**What this task involves:** Here are some records; copy every line that holds the word "title".

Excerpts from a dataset
──────
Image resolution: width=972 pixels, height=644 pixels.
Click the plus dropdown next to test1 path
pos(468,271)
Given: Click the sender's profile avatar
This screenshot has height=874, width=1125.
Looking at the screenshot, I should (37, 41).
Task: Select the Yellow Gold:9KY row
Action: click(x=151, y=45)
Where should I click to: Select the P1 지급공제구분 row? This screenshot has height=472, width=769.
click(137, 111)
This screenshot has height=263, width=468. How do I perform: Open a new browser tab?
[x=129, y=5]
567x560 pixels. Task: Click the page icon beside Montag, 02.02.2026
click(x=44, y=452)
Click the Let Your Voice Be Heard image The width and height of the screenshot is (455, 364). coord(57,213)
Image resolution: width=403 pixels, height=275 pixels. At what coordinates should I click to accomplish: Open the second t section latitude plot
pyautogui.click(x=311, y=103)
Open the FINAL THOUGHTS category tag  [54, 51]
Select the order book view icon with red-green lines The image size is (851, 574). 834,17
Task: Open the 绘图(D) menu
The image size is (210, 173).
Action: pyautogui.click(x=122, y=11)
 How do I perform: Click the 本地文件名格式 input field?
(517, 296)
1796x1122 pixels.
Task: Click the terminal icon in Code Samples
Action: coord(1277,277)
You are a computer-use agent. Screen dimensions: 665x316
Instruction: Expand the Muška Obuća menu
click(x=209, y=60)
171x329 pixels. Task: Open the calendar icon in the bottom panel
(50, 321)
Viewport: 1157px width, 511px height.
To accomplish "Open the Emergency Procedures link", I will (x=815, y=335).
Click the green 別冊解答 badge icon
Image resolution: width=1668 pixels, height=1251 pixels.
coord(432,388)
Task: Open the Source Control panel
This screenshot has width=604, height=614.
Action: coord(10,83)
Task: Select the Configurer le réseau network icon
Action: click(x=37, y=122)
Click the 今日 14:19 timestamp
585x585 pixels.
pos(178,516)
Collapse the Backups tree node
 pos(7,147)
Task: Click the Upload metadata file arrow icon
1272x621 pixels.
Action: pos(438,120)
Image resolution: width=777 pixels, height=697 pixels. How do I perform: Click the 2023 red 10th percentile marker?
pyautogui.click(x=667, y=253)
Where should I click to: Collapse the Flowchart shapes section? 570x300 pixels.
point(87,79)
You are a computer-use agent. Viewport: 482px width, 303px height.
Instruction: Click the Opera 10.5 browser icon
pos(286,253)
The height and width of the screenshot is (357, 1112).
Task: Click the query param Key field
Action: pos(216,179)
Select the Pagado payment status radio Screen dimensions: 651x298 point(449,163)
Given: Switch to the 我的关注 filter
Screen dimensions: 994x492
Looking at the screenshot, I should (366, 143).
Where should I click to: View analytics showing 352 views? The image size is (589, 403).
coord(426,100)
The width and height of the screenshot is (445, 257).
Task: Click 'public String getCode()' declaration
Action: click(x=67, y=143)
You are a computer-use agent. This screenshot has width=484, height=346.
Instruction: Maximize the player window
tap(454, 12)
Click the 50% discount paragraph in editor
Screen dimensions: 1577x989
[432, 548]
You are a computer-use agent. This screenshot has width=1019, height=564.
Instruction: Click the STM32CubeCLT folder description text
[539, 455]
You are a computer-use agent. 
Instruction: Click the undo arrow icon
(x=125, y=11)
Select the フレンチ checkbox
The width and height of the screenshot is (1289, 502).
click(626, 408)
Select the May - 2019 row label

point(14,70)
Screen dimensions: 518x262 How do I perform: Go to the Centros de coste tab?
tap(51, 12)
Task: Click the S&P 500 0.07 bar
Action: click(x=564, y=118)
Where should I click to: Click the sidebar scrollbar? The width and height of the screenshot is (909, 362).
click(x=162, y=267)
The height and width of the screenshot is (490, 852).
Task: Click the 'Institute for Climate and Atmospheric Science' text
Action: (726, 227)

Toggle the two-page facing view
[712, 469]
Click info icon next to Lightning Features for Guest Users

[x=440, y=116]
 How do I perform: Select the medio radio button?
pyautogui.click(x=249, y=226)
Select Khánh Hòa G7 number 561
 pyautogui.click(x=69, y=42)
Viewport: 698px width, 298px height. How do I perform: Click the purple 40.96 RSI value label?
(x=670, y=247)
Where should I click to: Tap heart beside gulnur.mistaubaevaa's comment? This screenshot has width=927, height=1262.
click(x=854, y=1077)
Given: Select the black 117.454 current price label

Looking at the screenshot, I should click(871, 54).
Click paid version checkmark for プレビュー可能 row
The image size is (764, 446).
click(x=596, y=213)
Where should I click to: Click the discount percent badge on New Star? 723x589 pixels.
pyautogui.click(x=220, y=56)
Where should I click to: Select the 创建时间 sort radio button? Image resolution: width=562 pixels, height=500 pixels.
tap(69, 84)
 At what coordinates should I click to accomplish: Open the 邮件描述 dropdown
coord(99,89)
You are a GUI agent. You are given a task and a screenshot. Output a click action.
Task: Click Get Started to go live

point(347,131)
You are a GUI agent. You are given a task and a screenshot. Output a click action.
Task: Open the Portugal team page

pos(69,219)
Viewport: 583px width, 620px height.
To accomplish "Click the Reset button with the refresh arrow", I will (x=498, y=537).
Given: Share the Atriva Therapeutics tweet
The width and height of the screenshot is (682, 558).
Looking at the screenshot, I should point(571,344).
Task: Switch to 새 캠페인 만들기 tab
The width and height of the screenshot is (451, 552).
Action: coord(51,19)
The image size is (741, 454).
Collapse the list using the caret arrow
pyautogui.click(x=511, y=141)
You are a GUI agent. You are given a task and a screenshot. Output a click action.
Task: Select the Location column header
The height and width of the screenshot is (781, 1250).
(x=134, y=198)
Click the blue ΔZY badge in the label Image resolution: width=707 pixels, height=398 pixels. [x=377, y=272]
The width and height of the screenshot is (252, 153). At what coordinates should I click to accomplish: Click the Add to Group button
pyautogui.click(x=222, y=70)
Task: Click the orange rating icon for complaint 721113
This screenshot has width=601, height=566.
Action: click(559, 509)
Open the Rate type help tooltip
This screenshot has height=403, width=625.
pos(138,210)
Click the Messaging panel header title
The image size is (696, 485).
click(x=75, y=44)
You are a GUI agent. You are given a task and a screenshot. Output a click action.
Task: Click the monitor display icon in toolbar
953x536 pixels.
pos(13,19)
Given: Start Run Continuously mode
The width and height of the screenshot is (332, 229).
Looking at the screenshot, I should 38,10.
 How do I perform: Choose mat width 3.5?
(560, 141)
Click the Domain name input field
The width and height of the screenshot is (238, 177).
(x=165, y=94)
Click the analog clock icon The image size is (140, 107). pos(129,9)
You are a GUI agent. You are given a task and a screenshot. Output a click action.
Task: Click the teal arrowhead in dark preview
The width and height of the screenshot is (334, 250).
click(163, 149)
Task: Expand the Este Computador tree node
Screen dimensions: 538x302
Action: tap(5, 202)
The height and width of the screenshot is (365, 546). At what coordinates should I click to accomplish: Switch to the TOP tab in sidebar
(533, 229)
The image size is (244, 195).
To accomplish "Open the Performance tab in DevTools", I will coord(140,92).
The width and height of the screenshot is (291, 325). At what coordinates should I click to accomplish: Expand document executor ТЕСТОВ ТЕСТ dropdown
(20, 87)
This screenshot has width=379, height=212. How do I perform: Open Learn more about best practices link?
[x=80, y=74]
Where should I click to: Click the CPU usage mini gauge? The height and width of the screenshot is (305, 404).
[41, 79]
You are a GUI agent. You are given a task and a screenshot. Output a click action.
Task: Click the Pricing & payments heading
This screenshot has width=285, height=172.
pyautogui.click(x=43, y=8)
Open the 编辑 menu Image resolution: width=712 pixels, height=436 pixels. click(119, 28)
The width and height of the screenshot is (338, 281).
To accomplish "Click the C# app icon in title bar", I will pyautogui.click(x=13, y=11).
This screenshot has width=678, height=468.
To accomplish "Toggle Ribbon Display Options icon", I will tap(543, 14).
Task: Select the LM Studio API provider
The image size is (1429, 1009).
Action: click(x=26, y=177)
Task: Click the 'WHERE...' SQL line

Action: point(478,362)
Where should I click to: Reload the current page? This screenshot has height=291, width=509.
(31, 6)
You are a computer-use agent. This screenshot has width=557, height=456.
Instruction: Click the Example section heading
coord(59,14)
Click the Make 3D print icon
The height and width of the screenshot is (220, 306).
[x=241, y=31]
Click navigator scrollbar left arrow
──────
**Written reply:**
Click the Messaging panel header title
To accomplish "Click the C# app icon in title bar", I will pyautogui.click(x=13, y=11).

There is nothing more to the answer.